Vegan Creme Brulee (Gluten Free, Oil Free, Refined Sugar Free)


I have a confession to make. I have only tried creme brulee twice in my life. Once was homemade, and I did not like it. The other was a genuine French creme brulee in a small cafe in the back streets near Notre Dame that was quite nice. This was before my vegan days, of course. I thought, as an egg dominated dish, it would be difficult to make this vegan. I think of it more like a vanillary-coconut pudding or custard with a delicious caramelized top. I think the caramel top is my favourite part to be honest!

Recipe altered from here:

Serves 2.

Total Time: 2 hours


You will need:

150 g full fat coconut cream/milk
1/3 cup water
4 tbsp natvia baking sugar
1 1/2 tbsp egg replacer powder (e.g. Orgran)
1 1/2 tbsp corn starch
1/2 vanilla bean
1 tsp nutritional yeast
1/4 tsp salt
plus extra natvia sugar, for the caramelized top

Method:

1. Blend all ingredients in a high speed blender/food processor.
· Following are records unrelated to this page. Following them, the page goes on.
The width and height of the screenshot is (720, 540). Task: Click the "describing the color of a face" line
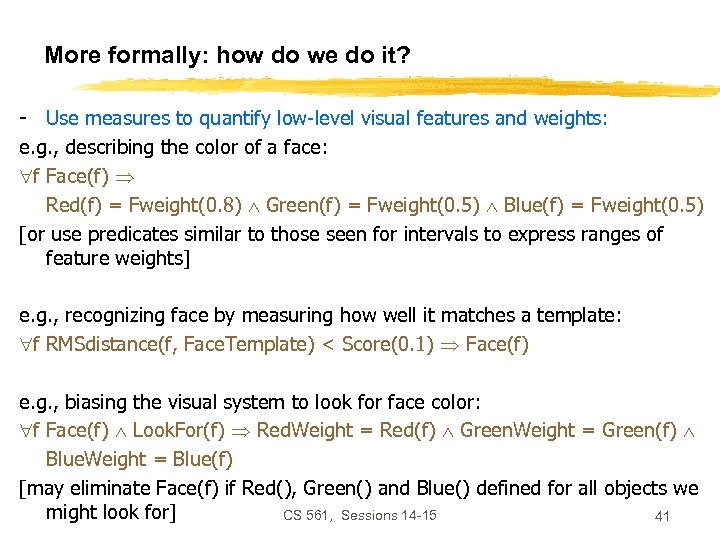coord(173,147)
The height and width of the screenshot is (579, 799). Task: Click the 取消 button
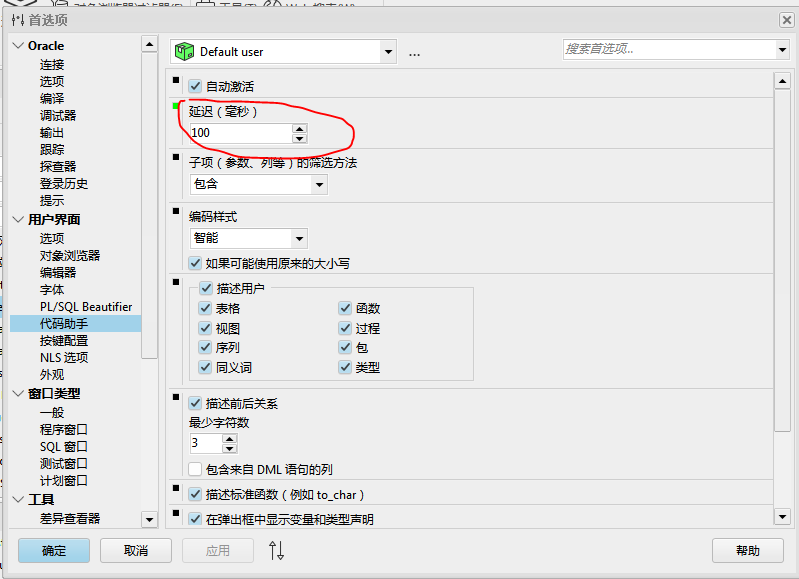[136, 550]
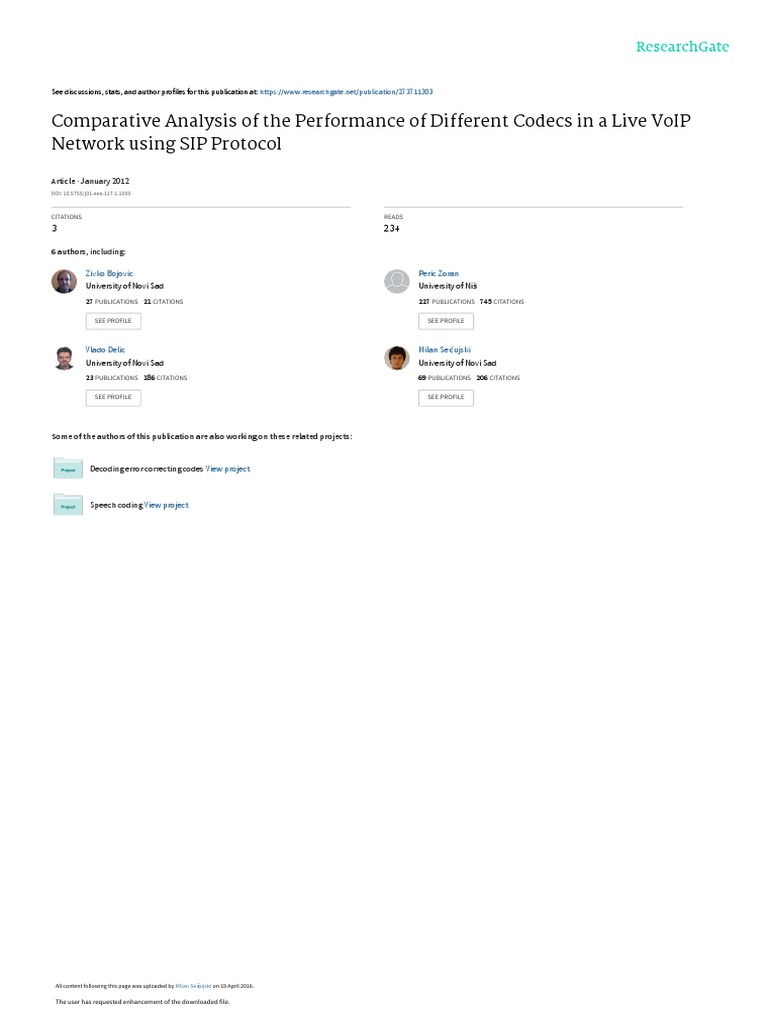Open Vlado Delić's author name link
The height and width of the screenshot is (1024, 768).
[x=106, y=350]
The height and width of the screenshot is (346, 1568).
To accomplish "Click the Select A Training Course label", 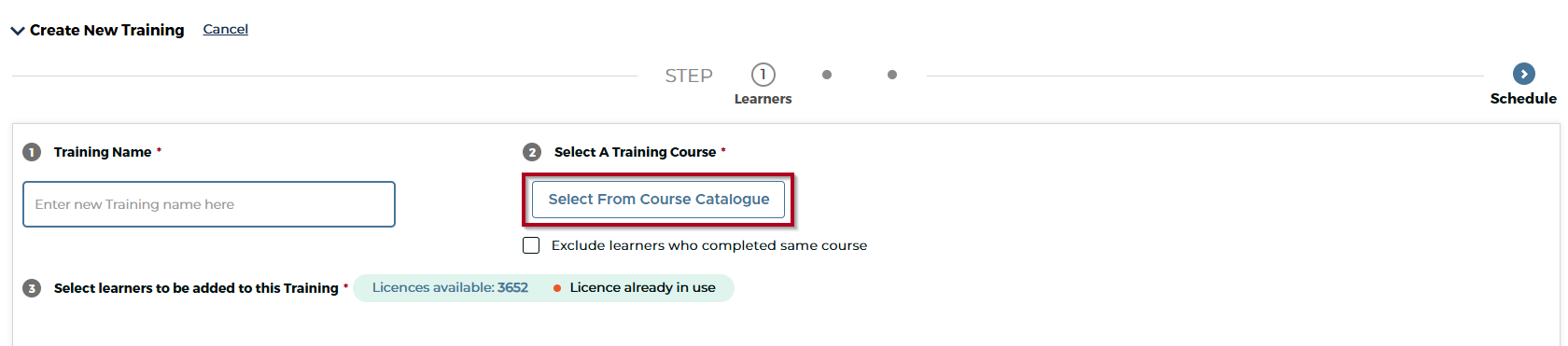I will (x=635, y=152).
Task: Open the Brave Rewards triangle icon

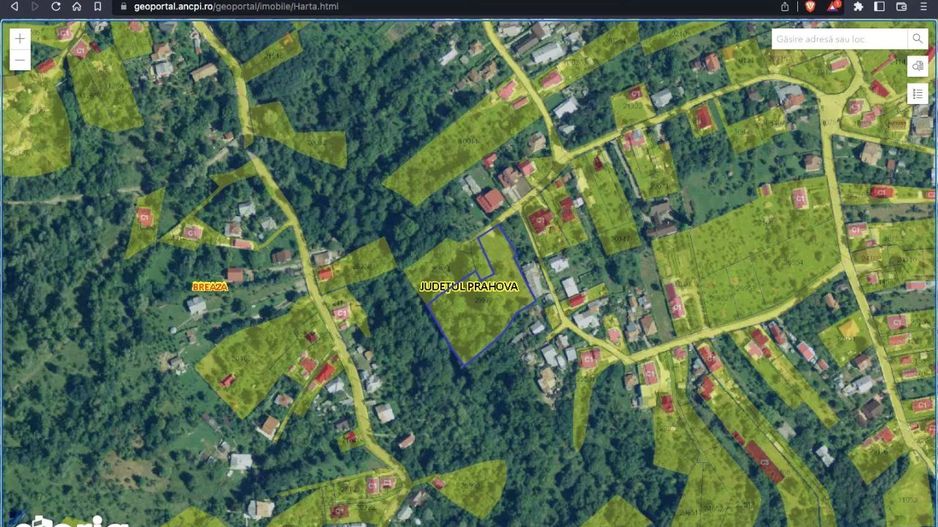Action: point(833,6)
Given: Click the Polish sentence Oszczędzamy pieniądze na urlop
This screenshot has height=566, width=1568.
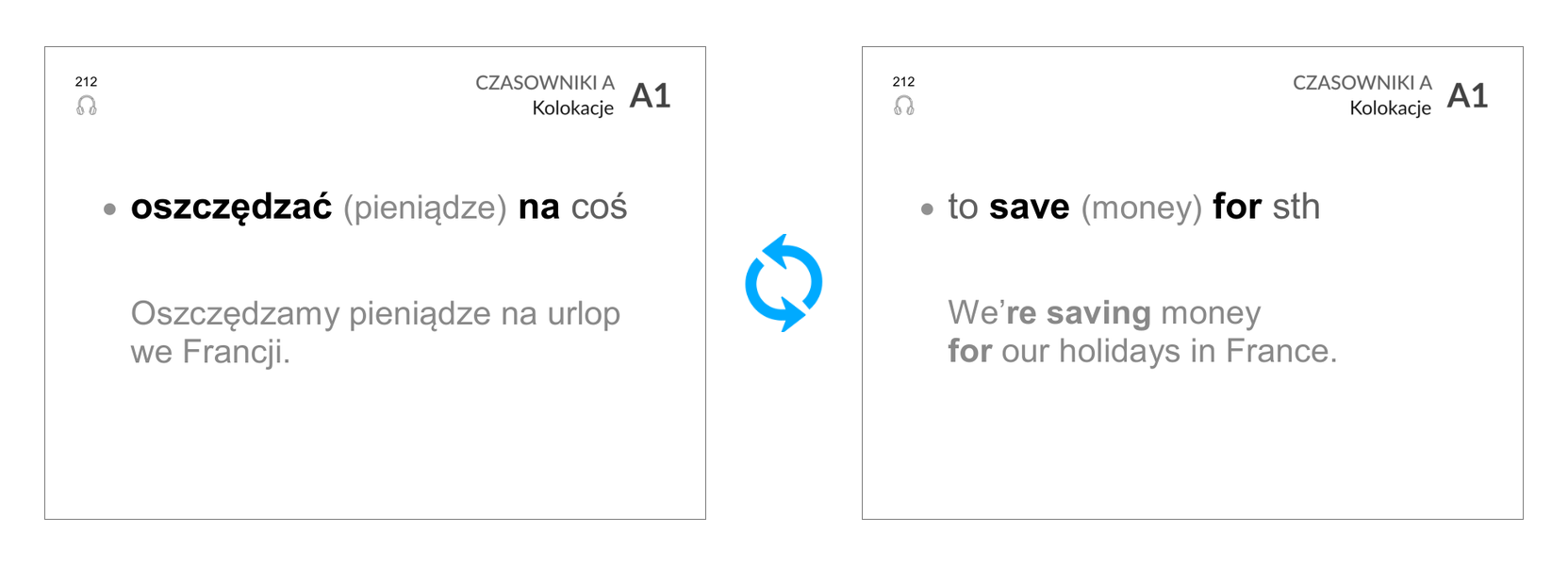Looking at the screenshot, I should click(x=375, y=314).
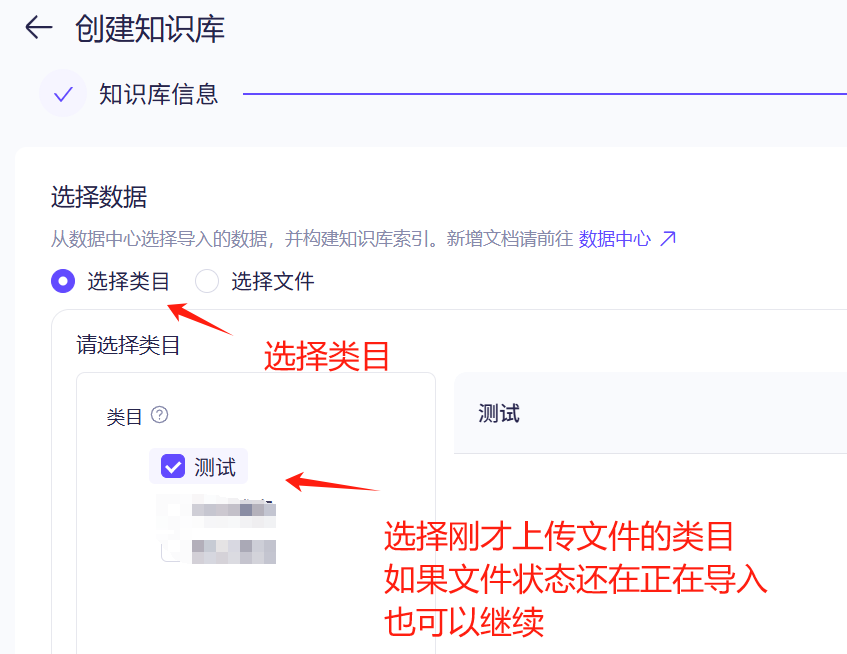Click the 创建知识库 page title
847x654 pixels.
150,29
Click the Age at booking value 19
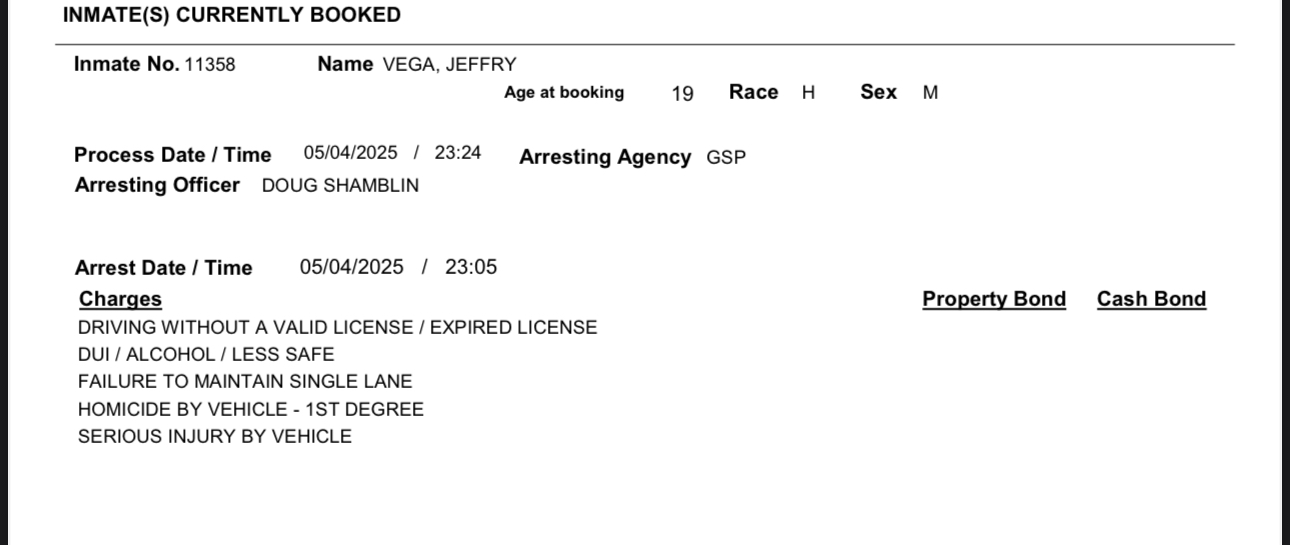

Preheat oven to 160 degrees Celsius.
2. Transfer mix to a saucepan, and slowly heat up until it starts to simmer and thicken. Once it is thick enough to coat the back of a spoon, transfer the mix to two small ramekins.
3. Place the ramekins in a water filled casserole dish (water should be about halfway up the side of a ramekin).
4. Bake for 25 minutes. It should jiggle. Set in the fridge for 2 hours.
5. Before serving, sprinkle around 1/2-1 tsp of natvia sugar on top of the creme brulee, and use a culinary torch to melt the sugar.